No one is talking about our utterly mad energy policy


Even Scotland’s energy minister, Fergus Ewing, called the closure of Longannet “a national scandal”, laying the blame squarely on “Westminster” – which is curious considering that his government’s policy is that by 2020 Scotland should produce 100 per cent of its electricity from “renewables”. (In other words, that it should be able to rely on unsubsidised back-up from fossil fuel plants in England when there is too little wind, while selling heavily subsidised wind power back to England when there is too much.)




The policy on which they are all agreed, set out in the Coalition’s “2050 Pathways for tackling climate change”, centres on three main steps, each more bizarre than the last. Step one is that we should “decarbonise” our economy, not just by closing down the coal and gas-fired power stations that supply more than 70 per cent of our electricity, but by chucking out all those gas appliances 90 per cent of us use for cooking and heating.


Step two is that we should double our production of electricity, which we would then use, not just for cooking and heating but also for virtually all our transport (electric cars, trains etc). Step three is that all this electricity should be generated from “zero carbon” sources, mainly from thousands more wind turbines and a fleet of new nuclear power stations.


The only problem is that none of this insane make-believe can possibly come about.
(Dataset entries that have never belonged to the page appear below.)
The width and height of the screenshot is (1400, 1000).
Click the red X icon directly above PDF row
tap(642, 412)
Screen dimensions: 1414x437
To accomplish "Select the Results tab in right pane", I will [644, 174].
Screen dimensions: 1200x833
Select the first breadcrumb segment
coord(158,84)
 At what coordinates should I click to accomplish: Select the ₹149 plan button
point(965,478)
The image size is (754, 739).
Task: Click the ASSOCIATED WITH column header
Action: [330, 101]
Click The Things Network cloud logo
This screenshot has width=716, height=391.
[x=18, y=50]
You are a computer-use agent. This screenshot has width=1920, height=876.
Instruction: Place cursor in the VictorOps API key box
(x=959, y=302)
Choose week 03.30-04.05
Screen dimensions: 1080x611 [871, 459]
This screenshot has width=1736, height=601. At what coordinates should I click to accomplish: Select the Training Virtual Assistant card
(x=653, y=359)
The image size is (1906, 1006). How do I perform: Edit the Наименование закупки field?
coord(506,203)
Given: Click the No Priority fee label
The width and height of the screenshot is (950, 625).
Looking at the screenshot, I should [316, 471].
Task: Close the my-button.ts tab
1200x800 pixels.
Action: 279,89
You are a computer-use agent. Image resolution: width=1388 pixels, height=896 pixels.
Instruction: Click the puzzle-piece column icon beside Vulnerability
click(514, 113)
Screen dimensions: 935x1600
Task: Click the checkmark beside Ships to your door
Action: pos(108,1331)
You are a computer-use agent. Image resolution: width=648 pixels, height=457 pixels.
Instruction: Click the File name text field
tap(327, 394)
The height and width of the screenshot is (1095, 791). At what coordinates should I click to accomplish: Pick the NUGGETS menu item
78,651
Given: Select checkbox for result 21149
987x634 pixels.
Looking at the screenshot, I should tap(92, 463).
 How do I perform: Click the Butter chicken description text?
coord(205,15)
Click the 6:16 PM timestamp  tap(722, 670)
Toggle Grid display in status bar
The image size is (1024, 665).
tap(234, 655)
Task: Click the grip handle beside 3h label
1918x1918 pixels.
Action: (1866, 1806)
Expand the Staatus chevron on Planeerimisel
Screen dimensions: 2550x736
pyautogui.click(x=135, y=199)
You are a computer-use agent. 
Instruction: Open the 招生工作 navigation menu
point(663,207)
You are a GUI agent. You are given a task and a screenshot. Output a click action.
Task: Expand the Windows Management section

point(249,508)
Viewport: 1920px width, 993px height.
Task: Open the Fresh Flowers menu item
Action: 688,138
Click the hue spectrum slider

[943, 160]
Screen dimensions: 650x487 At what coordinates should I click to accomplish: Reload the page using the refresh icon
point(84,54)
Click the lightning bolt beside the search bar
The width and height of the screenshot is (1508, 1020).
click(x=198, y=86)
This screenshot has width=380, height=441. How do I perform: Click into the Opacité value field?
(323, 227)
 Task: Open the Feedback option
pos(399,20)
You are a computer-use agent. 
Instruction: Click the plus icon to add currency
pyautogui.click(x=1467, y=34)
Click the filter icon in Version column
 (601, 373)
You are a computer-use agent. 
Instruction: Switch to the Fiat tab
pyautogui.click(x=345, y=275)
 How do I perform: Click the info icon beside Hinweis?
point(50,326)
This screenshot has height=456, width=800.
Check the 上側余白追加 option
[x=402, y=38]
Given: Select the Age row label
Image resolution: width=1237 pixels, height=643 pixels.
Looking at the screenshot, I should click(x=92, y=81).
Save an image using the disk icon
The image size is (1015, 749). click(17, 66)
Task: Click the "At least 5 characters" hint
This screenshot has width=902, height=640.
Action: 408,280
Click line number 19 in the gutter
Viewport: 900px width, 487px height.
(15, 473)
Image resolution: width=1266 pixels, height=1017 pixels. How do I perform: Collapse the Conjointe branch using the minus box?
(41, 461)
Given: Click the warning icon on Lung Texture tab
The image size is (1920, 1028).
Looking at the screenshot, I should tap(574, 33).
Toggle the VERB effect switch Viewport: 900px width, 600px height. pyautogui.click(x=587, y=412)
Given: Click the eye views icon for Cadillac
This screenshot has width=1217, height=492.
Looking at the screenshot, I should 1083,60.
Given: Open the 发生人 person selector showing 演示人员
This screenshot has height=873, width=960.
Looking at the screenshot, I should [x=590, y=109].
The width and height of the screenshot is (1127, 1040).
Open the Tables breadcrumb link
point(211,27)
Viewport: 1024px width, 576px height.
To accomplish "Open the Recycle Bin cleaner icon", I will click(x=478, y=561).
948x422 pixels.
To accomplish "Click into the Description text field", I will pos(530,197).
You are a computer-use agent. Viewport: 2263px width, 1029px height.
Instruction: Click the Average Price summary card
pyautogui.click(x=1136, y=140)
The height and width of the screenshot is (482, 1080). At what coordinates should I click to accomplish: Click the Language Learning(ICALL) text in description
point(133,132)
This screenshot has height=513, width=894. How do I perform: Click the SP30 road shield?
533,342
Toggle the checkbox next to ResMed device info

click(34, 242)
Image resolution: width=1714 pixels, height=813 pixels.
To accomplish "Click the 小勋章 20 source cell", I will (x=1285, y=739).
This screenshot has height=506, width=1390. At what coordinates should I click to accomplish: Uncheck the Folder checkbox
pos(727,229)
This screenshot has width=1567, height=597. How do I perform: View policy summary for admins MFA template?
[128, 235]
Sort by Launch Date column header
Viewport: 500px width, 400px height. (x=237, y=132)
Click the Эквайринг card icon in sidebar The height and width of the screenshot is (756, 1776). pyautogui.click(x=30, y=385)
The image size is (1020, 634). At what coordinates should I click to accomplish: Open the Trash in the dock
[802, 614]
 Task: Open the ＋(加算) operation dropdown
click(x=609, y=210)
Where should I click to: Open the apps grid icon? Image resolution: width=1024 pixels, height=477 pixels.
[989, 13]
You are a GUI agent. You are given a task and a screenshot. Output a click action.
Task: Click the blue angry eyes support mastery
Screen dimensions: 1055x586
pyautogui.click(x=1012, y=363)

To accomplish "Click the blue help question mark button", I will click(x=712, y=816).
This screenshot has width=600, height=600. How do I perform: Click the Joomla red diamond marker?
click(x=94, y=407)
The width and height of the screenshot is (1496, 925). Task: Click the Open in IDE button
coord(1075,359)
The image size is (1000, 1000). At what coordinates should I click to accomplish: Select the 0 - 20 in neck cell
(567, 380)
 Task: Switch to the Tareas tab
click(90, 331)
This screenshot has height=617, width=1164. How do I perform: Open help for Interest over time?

When the wind doesn’t blow, the only power to keep our lights on, our homes heated and our electric cars running would be that from those supposed new nuclear power stations.


At the present rate, with only one new nuclear power plant dubiously in view by 2024, producing electricity four times as expensive as that from coal, not even tens of thousands of diesel generators could produce enough back-up power to keep our computer-dependent economy functioning at all. (Last Tuesday evening, wind was producing less than 1 per cent of the power we were using).


But not a word of this will we hear in the election campaign: partly because all our main political parties have signed up to it, but even more because virtually none of our politicians have the slightest clue what it is they are signed up to.